2025年までのホテルの生存戦略

【ホテル総支配人のブログ 第48話】

コロナが終息しても、ホテルの業績が一気に回復する訳ではない。この数年間で他業種に移ってしまった人材を呼び戻したり、人材を一から教育するのには数年の時間を要する。しかも、この人材不足はホテルだけの問題ではなく、例えば清掃会社や近隣の飲食店など、ホテルを取り巻く業者も同様の問題を抱えている。この状況を好転させるには、やはり長い時間がかかるだろう。

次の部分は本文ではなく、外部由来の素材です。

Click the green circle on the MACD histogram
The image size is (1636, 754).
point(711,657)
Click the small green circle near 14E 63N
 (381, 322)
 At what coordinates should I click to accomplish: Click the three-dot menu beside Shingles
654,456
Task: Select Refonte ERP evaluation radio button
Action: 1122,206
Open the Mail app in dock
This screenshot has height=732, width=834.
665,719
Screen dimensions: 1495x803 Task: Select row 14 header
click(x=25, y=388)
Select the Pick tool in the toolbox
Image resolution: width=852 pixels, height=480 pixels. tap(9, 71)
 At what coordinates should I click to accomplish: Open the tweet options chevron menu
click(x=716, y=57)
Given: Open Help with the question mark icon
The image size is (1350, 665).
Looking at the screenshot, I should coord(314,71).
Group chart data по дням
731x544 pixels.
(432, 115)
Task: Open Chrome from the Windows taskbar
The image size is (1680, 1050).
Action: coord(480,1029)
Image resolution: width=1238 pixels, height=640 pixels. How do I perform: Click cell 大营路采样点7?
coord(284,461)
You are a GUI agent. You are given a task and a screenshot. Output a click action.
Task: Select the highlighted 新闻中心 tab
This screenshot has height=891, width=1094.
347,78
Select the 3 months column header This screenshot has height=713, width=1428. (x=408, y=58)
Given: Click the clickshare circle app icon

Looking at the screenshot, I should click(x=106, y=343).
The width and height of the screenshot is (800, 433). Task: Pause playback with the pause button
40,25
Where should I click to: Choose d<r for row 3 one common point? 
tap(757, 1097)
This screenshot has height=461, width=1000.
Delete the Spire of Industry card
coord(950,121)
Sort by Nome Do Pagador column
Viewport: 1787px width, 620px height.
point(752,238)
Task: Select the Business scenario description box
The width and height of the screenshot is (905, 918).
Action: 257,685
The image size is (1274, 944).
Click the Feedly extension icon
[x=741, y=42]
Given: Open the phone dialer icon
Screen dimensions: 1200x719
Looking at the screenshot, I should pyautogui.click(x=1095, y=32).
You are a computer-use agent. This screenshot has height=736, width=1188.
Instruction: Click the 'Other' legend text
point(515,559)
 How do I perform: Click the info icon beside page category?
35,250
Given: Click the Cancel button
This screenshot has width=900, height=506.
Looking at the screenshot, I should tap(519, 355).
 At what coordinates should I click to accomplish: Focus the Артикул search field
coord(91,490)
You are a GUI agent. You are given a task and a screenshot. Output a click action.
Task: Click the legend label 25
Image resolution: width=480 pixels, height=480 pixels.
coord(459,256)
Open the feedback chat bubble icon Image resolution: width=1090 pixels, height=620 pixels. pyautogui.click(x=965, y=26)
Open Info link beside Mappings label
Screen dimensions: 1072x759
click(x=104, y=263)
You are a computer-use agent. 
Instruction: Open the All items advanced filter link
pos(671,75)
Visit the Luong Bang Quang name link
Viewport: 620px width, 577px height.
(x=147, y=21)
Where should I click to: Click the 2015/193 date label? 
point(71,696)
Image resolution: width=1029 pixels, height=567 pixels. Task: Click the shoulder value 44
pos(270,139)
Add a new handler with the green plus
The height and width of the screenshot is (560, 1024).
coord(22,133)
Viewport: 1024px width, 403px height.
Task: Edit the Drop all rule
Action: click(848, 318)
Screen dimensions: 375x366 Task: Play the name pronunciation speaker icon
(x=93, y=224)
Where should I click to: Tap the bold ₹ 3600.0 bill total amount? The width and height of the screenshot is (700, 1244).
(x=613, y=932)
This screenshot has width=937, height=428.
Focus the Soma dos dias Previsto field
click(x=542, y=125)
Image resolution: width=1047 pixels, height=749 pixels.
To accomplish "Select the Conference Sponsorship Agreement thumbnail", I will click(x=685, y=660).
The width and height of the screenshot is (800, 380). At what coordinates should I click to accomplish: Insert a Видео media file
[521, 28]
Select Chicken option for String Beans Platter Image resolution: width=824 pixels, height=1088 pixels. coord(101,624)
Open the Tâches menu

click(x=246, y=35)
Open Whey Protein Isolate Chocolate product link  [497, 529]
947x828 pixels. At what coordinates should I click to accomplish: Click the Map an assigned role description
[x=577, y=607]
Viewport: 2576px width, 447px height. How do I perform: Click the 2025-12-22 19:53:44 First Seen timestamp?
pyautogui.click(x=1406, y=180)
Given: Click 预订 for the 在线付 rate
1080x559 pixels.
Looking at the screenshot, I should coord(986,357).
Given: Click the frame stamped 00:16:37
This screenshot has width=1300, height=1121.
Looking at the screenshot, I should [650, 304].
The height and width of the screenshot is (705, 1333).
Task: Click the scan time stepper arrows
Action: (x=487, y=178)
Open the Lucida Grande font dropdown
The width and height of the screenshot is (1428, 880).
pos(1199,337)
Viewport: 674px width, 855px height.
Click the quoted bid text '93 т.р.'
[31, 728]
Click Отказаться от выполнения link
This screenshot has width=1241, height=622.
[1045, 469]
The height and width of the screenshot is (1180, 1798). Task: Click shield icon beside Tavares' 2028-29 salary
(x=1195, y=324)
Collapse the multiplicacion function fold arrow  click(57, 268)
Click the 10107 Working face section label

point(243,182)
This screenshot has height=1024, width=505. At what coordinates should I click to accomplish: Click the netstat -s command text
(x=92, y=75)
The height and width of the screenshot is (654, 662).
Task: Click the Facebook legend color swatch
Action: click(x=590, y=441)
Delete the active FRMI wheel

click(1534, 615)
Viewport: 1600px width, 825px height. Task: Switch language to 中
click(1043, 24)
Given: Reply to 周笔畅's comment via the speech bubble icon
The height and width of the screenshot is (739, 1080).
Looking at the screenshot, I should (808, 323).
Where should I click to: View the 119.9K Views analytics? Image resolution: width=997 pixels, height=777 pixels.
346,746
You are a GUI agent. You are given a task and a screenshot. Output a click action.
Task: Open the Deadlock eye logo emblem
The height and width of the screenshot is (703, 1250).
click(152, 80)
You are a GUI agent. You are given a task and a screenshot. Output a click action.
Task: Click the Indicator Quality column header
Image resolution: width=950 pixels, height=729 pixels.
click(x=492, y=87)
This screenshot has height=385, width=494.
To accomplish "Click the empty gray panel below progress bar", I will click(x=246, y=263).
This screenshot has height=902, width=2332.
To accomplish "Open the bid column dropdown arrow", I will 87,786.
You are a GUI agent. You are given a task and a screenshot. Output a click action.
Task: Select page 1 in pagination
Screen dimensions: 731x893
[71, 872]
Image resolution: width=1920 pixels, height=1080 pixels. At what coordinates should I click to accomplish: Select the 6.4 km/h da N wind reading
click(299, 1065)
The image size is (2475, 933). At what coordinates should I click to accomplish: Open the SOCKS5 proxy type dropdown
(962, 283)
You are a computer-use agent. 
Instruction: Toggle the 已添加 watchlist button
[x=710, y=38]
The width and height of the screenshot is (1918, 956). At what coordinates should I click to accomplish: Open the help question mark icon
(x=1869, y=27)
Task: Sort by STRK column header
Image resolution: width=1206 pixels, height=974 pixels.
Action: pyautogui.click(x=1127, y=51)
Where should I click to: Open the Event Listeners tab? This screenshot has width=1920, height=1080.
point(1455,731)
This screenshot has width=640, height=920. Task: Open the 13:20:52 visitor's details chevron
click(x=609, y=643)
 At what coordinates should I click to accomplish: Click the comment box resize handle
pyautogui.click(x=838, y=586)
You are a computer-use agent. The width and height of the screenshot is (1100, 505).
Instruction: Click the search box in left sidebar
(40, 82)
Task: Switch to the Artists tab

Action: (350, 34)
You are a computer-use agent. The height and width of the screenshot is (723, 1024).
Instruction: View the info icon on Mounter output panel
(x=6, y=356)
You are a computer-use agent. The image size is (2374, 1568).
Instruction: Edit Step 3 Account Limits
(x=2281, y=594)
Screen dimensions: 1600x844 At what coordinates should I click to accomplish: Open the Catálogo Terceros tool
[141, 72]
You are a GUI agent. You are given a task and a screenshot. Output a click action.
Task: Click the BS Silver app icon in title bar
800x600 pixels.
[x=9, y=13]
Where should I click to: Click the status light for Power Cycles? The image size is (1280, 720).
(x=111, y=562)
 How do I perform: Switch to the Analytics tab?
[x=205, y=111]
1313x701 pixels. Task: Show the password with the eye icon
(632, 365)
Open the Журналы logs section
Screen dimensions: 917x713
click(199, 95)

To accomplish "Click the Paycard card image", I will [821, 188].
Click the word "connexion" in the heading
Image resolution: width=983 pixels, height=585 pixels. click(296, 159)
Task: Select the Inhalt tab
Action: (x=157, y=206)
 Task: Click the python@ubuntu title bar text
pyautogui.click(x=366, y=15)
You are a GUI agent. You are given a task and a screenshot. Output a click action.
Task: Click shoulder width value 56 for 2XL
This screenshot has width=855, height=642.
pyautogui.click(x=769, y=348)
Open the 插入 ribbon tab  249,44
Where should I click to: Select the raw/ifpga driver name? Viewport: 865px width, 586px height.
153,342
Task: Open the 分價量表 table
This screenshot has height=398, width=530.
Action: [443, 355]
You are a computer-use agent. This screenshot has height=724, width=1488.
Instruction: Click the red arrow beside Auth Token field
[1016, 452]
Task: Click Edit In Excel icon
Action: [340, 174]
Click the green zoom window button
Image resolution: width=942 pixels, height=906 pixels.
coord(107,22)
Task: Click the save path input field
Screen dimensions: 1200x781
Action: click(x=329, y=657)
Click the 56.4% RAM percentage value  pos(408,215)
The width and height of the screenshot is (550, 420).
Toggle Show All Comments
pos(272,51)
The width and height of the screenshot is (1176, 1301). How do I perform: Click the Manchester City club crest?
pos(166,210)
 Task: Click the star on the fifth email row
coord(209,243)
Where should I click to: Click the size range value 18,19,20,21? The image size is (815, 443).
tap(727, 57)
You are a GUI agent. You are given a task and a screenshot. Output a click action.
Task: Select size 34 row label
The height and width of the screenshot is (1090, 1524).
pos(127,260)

今後の数年間は、ホテルとしては高いパフォーマンスを目指すというよりも、まずはホテル自体の生存が最大の目的となり、そのための生存戦略が必要となる。その中で一番重要になると私が考えているのは、サプライヤーの確保である。これが出来ないホテルは、たとえ現在の売り上げが好調であり、キャッシュフローが潤沢であったとしても、必ず難しい局面を迎えることになる。そのため、清掃業者や仕入業者など、ホテルを運営するために必要不可欠な会社から愛想を尽かされないように、ホテル側が努力して関係を維持することがより一層大事になる。繰り返しになるが、ここで失敗するホテルは、たとえ有名ブランドのホテルであっても、足元を掬われて事業が失敗することになると思う。

あと数年間は、ホテルは何としても生き延びなければならない。とても苦しい時期は続くが、逆に考えるとこれはチャンスの時期でもである。この機会に、安売りマインドと価格競争から抜け出して、「価値あるものを高く売る」ホテルとして脱皮するための絶好の機会であると私は考える。